((

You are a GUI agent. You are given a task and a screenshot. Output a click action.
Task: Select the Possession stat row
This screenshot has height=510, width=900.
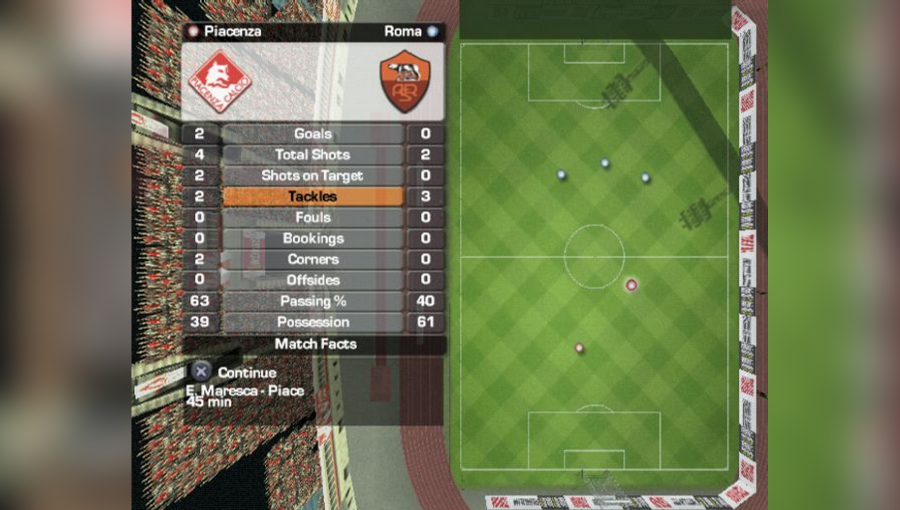pos(313,323)
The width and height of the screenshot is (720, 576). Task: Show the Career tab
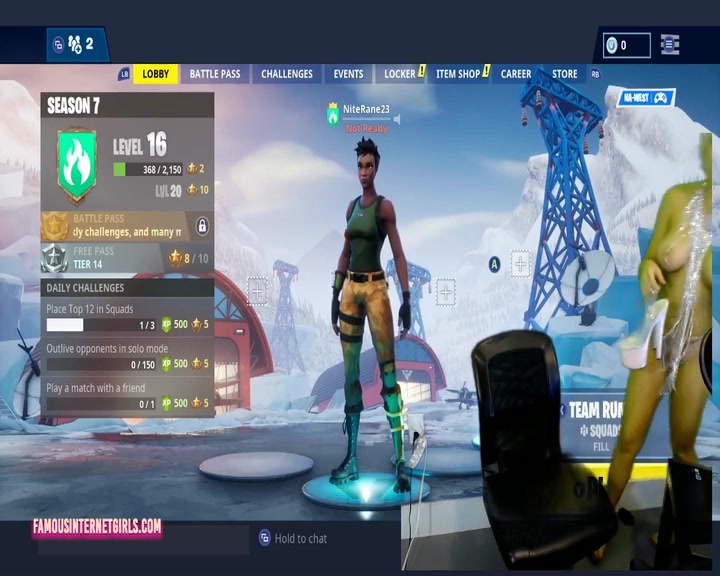516,74
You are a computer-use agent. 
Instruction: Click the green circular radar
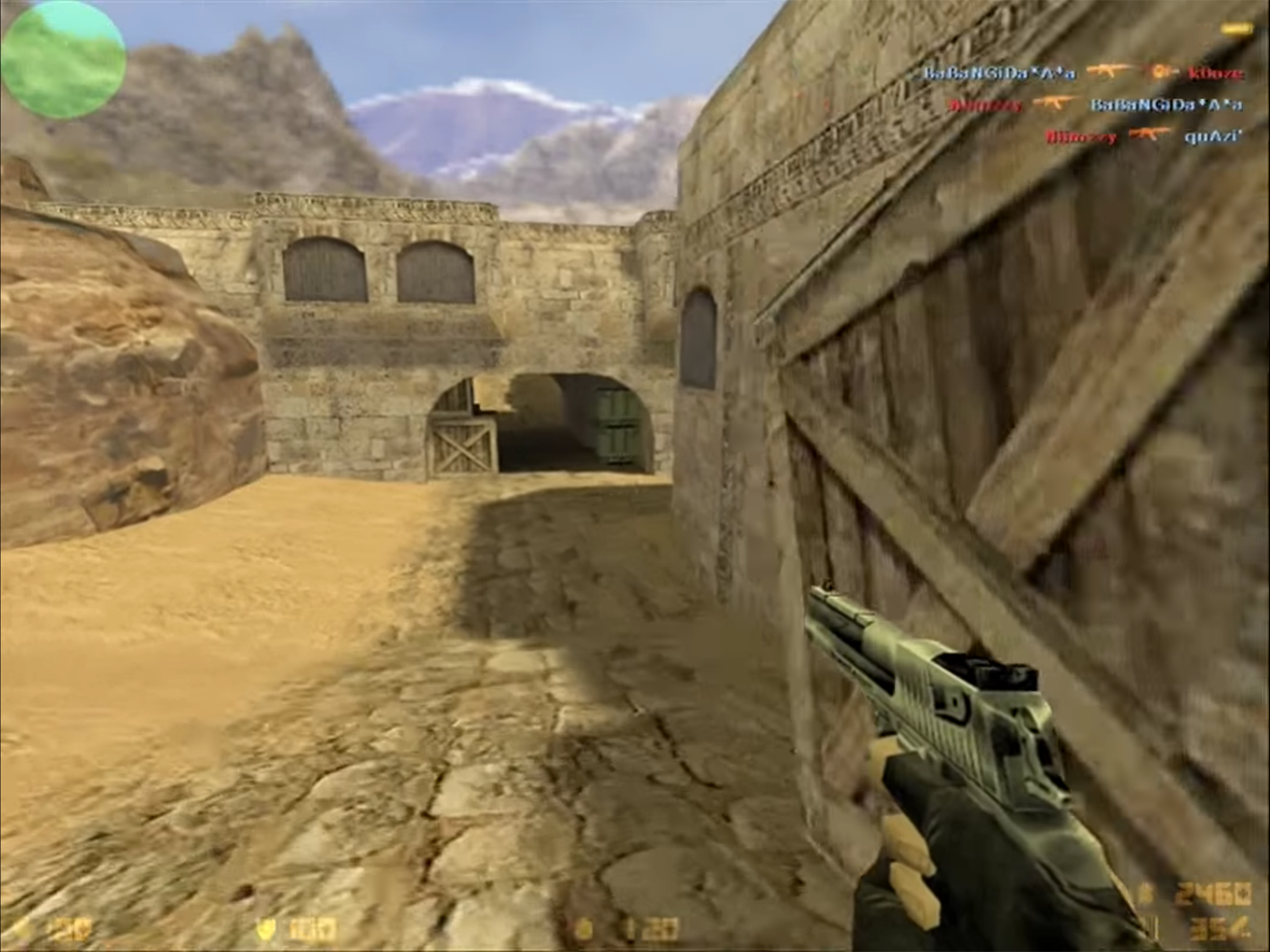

))

__WRITTEN EXERCISE__.
Reproduce the rows verbatim, beginning at the line that contains "The width and" and continuing through the end of the rows. Leave out the pictures.

__ANSWER TO THE TASK__.
The width and height of the screenshot is (720, 576). Task: Show the Career tab
516,74
You are a computer-use agent. 
Instruction: Click the green circular radar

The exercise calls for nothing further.